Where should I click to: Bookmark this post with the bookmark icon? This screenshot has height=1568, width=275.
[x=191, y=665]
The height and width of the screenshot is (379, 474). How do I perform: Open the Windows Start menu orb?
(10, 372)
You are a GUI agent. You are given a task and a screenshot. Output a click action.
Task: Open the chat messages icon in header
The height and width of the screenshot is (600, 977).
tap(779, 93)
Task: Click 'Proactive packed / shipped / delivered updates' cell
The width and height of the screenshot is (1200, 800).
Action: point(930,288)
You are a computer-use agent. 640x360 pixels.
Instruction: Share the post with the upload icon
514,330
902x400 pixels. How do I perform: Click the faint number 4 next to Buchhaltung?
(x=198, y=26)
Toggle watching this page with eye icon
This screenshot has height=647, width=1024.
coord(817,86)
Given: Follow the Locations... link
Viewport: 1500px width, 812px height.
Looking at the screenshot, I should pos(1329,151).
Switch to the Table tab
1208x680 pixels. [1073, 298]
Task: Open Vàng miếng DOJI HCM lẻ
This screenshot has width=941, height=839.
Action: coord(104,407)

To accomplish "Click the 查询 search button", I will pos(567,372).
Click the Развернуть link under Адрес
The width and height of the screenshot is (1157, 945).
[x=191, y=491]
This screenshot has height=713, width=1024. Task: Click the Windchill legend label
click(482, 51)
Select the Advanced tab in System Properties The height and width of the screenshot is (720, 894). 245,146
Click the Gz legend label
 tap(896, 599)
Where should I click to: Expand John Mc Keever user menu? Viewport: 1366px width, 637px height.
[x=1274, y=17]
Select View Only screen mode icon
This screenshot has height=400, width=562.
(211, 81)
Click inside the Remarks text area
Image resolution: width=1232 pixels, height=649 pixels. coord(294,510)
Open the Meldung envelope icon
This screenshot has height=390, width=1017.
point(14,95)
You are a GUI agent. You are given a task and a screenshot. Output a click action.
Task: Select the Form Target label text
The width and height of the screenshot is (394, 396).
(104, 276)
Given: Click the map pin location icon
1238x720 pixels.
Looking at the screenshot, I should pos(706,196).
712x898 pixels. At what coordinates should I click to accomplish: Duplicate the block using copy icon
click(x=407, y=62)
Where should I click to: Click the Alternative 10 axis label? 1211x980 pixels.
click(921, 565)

-=-=-=-=-

* Work required
From the records above, copy only the lines starting with the line that holds "Toggle watching this page with eye icon" and going on through the line that holds "Task: Open Vàng miếng DOJI HCM lẻ", exactly as written.

* Reply
Toggle watching this page with eye icon
This screenshot has height=647, width=1024.
coord(817,86)
Given: Follow the Locations... link
Viewport: 1500px width, 812px height.
Looking at the screenshot, I should pos(1329,151).
Switch to the Table tab
1208x680 pixels. [1073, 298]
Task: Open Vàng miếng DOJI HCM lẻ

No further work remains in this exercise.